From: Robin Dapp <rdapp.gcc@gmail.com>
To: Tamar Christina <Tamar.Christina@arm.com>,
	gcc-patches <gcc-patches@gcc.gnu.org>,
	Richard Biener <rguenther@suse.de>,
	richard.sandiford@arm.com
Cc: rdapp.gcc@gmail.com
Subject: Re: [PATCH] ifcvt/vect: Emit COND_ADD for conditional scalar reduction.
Date: Wed, 11 Oct 2023 21:15:03 +0200	[thread overview]
Message-ID: <9861f38a-9716-44c4-957c-d53e1c96f567@gmail.com> (raw)
In-Reply-To: <mptr0m3etc9.fsf@arm.com>

> It wasn't very clear, sorry, but it was the last sentence I was asking
> for clarification on, not the other bits.  Why do we want to avoid
> generating a COND_ADD when the operand is a vectorisable call?

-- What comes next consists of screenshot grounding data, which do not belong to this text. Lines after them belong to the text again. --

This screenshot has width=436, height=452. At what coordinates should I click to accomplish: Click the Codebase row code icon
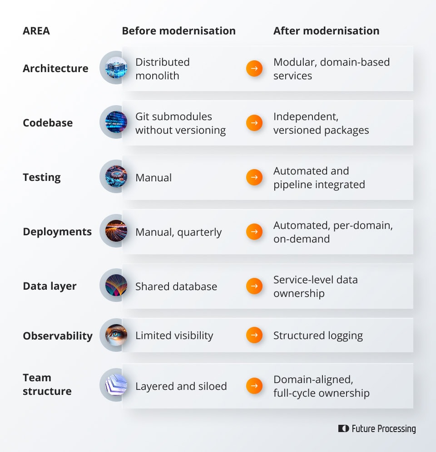(x=116, y=122)
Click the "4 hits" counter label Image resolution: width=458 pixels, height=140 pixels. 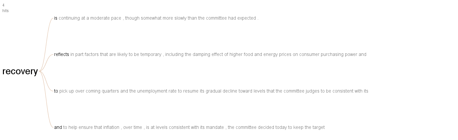pos(6,8)
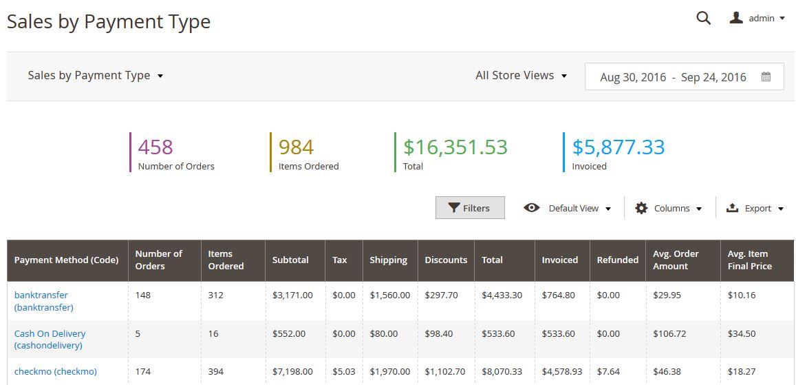The image size is (796, 385).
Task: Open the calendar date picker icon
Action: [x=766, y=77]
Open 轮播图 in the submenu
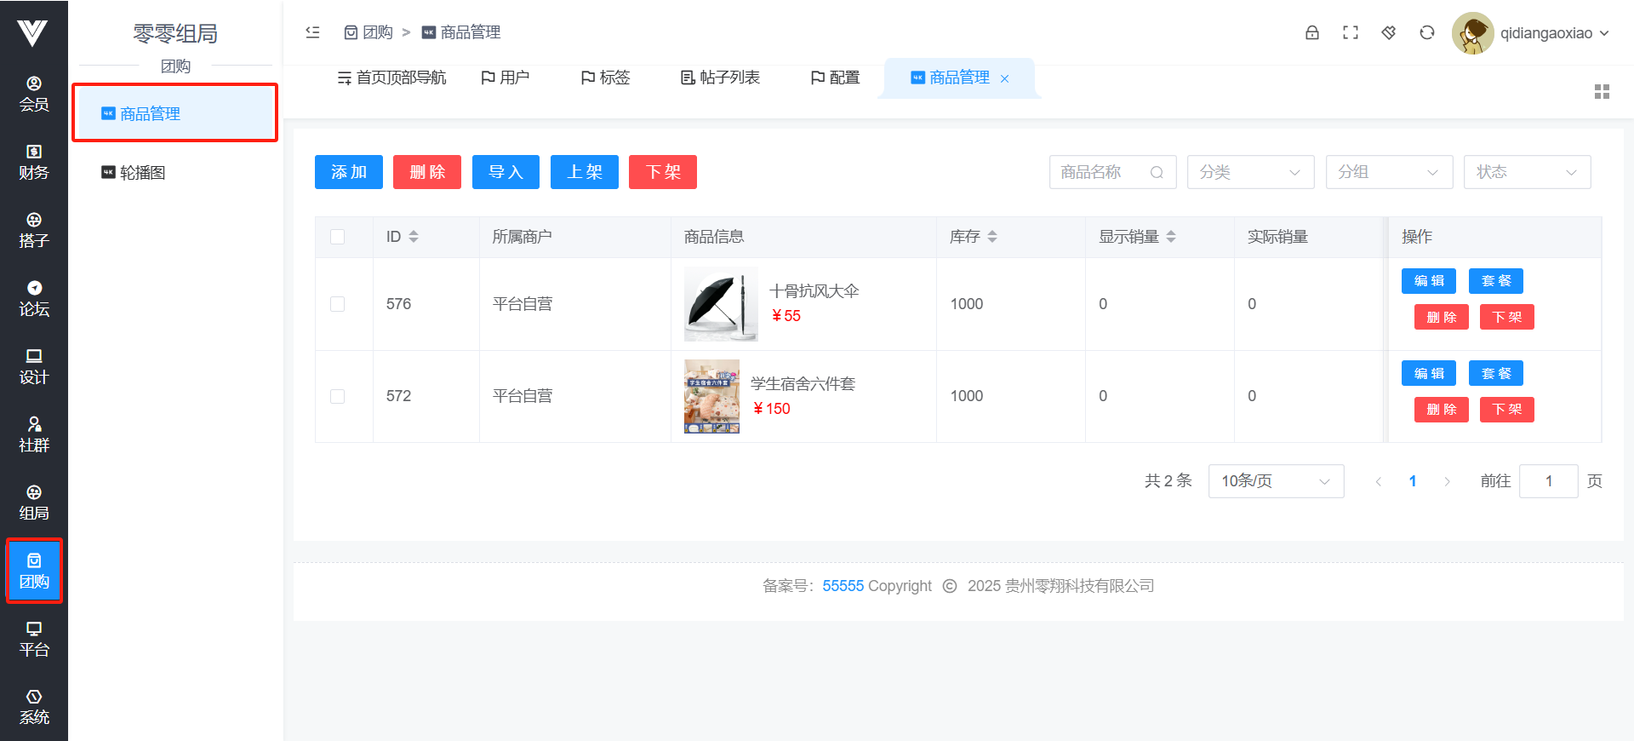The height and width of the screenshot is (741, 1634). [x=142, y=173]
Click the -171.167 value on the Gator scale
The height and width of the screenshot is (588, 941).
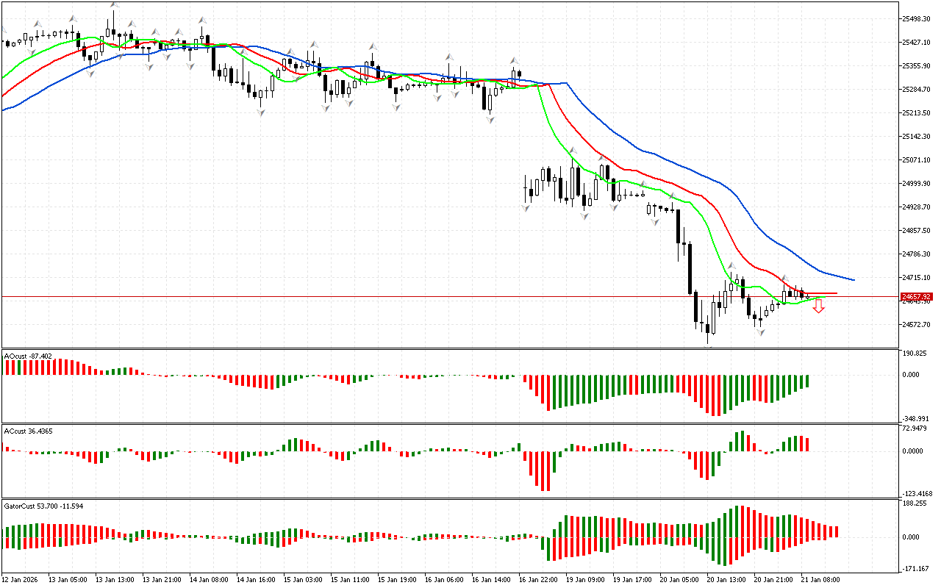click(916, 569)
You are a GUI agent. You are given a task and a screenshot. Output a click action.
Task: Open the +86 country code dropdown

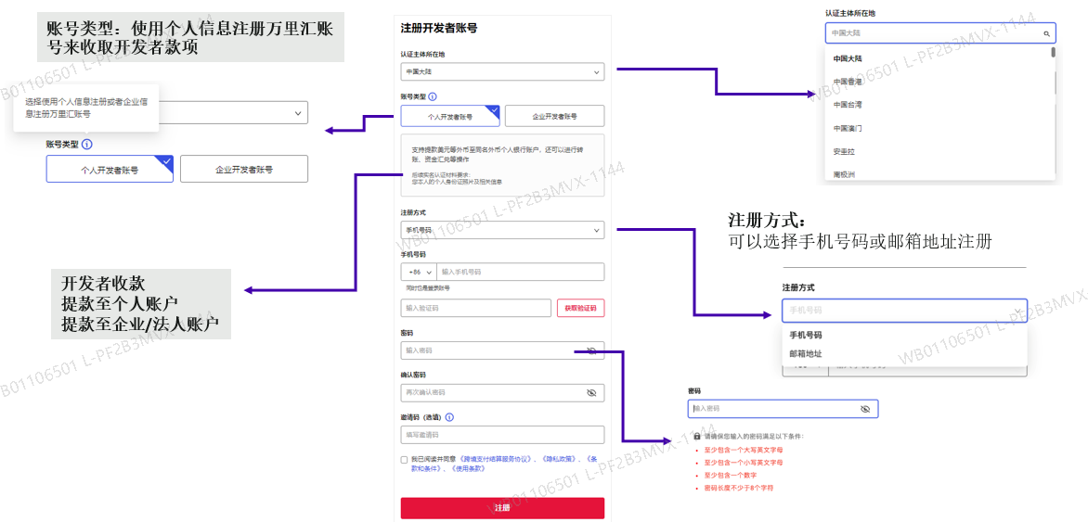pyautogui.click(x=419, y=272)
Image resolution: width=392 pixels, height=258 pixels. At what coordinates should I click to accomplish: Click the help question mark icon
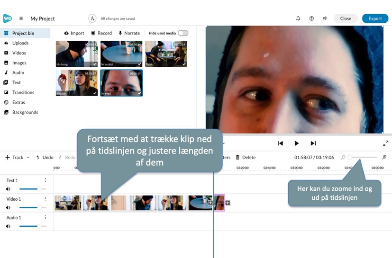[311, 18]
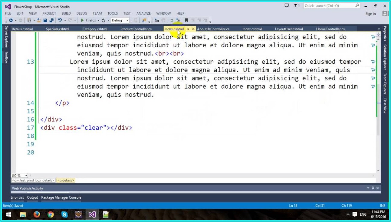Toggle bookmark with the bookmark flag icon

(186, 20)
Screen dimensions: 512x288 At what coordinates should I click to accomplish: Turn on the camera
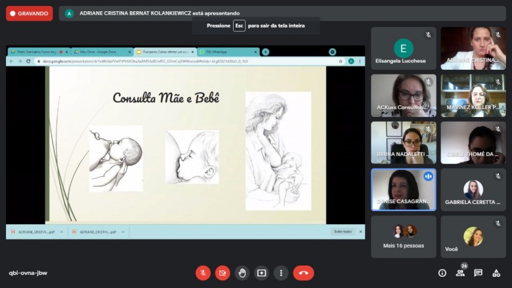[223, 273]
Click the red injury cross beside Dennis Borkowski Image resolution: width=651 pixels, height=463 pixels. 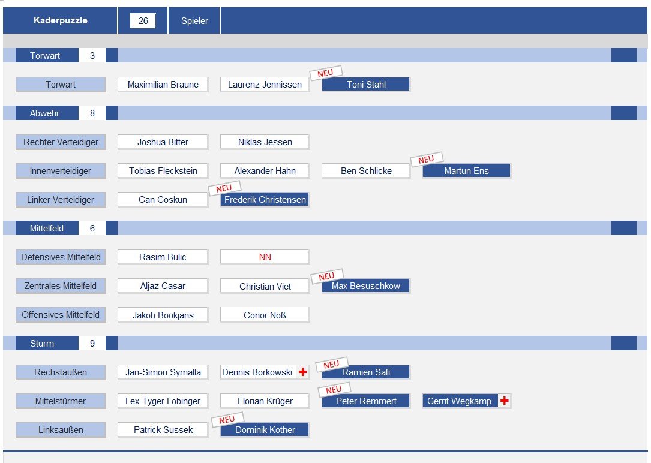click(303, 372)
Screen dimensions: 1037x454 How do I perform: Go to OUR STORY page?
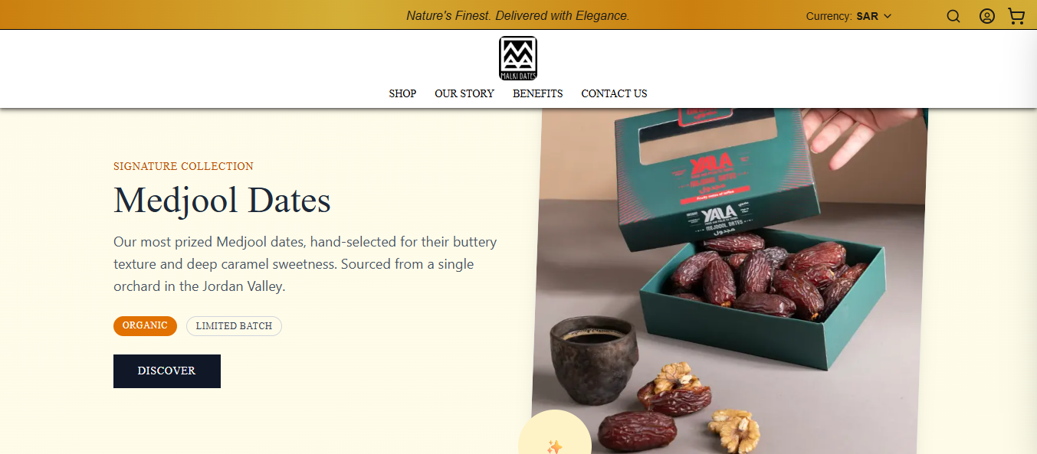pos(464,93)
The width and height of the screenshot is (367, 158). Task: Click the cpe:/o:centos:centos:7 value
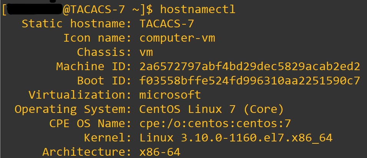click(x=215, y=123)
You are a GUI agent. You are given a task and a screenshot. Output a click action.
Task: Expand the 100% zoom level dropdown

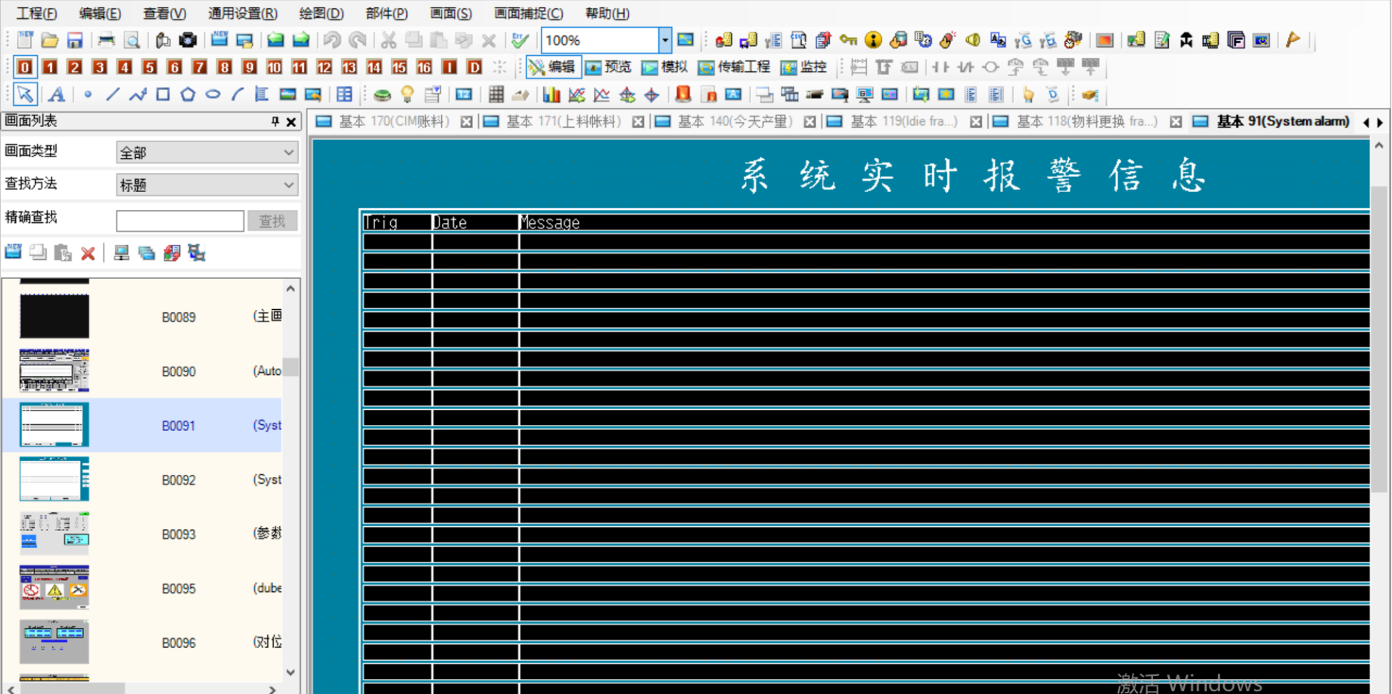point(664,40)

Ah, I see, apologies.  Upon thinking about it a bit more (thanks)
I figured this hunk is not necessary.  I added it early in the process
in order to keep the current behavior for situations like the following:

 before:
 _1 = .FMA (...)
 _2 = COND (cond, .FMA, 0.0)
 _3 = COND_ADD (true, result, _2, result)

 This we would simplify to:
 _2 = COND_FMA (cond, ...)
 _3 = COND_ADD (true, result, _2, result)

 with the patch we have:
 _1 = .FMA (...)
 _2 = .COND_ADD (cond, arg1, _1, arg1)

Due to differences in expansion we'd end up with a masked
vfmacc ("a += a + b * c") before and now emit an unmasked
vfmadd ("a += a * b + c") and a masked result add.  This shouldn't
be worse from a vector spec point of view, so I just changed the
test expectation for now.

The attached v4 also includes Richi's suggestion for the HONOR...
stuff.

Bootstrap and regtest unchanged on aarch64, x86 and power10.

Regards
 Robin


From 1752507ce22c22b50b96f889dc0a9c2fc8e50859 Mon Sep 17 00:00:00 2001
From: Robin Dapp <rdapp@ventanamicro.com>
Date: Wed, 13 Sep 2023 22:19:35 +0200
Subject: [PATCH v4] ifcvt/vect: Emit COND_ADD for conditional scalar
 reduction.

As described in PR111401 we currently emit a COND and a PLUS expression
for conditional reductions.  This makes it difficult to combine both
into a masked reduction statement later.
This patch improves that by directly emitting a COND_ADD during ifcvt and
adjusting some vectorizer code to handle it.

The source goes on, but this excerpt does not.